“LE
LECTEUR DE JULES VERNE” de Almudena Grandes. (Épisodes d'une
guerre interminable) Je crois que ce roman est traduit
en français, mais je ne possède que le volume en espagnol.
Nino,
9 ans et fils de garde civil, vit dans un village de la Sierra Sur de
Jaen; un garçon qui n'oubliera jamais l'été 1947, moment où il
fait une rencontre qui changera sa vie... Un roman dur et délicat à
la fois, passionnant aussi qui se déroule durant l'après-guerre
civile.

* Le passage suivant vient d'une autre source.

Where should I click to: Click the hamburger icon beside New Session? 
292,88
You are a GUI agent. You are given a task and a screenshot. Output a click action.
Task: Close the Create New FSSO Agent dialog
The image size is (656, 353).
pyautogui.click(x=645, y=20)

Je vous le recommande vivement.
Voici
la première page du roman, elle me semble de toute beauté:
« Les
gens disent qu'en Andalousie il fait toujours beau, mais dans mon
village, en hiver, nous mourions de froid.
Avant
la neige, et par traîtrise, arrivait le gel. Quand les jours étaient
encore longs, quand le soleil de midi chauffait toujours et que nous
descendions jouer à la rivière, les après-midi, l'air soudain
s'aiguisait et devenait plus propre, et puis le vent, un vent si
cruel et délicat qu'on aurait dit qu'il était fait de cristal, un
cristal aérien et transparent qui descendait de la sierra en
sifflant, sans lever la poussière des rues. Alors, à la frontière
de n'importe quelle nuit d'octobre, de novembre avec un peu de
chance, le vent nous rattrapait avant de rentrer chez nous, et nous
savions que le « bon temps » était fini. (...)
Dans
mon village, l'hiver commençait quand le vent le voulait, quand il
lui prenait le caprice de nous poursuivre dans les rues et de nous
égratigner le visage de ses ongles de cristal comme s'il avait de
vieux comptes à régler avec nous, une dette qui ne se soldait pas
jusqu'à l'aube, car il continuait à vrombir sans repos de l'autre
côté des portes, des fenêtres fermées, pour cesser soudain, comme
empiffré de sa propre furie, à cette heure où même les
insomniaques dorment déjà.
Et
dans ce calme rusé et discret, malgré les livres et les
calendriers, et bien que ce n'était sur aucune affiche, la première
gelée tombait sur nous.
Après,
tout était hiver. » (…)
(Trad :
Colo)
“EL
LECTOR DE JULIO VERNE” de Almudena Grandes es una novela que cuenta
la historia de un niño de 9 años, Nino, hijo de guardia civil, en
un pueblo de la sierra de Jaen. Un niño que jamás olvidará el
verano 1947 cuando hizo un encuentro que cambiará su vida... Una
novela dura y delicada a la vez, apasionante, que tiene lugar durante
la post- guerra civil.
La
novela empieza por una página que me pareció magistral:
“La
gente dice que en Andalucía siempre hace buen tiempo, pero en mi
pueblo, en invierno, nos moríamos de frío.
Antes
que la nieve, y a traición, llegaba el hielo. Cuando los días
todavía eran largos, cuando el sol del mediodía aún calentaba y
bajábamos al río a jugar por las tardes, el aire se afilaba de
pronto y se volvía más limpio, y luego el viento, un viento tan
cruel y delicado como si estuviera hecho de cristal, un cristal aéreo
y transparente que bajaba silbando de la sierra sin levantar el polvo
de las calles. Entonces, en la frontera de cualquier noche de
octubre, noviembre con suerte, el viento nos alcanzaba antes de
volver a casa, y sabíamos que lo bueno había acabado. (…)
En
mi pueblo, el invierno empezaba cuando quería el viento, cuando al
viento se le antojaba perseguirnos por las calles y arañarnos la
cara con sus uñas de cristal como si tuviera alguna vieja cuenta que
ajustar con nosotros, una deuda que no se saldaba hasta la madrugada,
porque seguía zumbando sin descanso al otro lado de las puertas, de
las ventanas cerradas, para cesar de repente, como empachado de su
propia furia, a esa hora en la que hasta los desvelados duermen ya. Y
en esa calma artera y sigilosa, a despecho de los libros y
calendarios, aunque no estuviera escrito en ningún cartel, la
primera helada caía sobre nosotros. Después, todo era invierno.”(...)
Os
recomiendo esta lectura, dura a la par que delicada.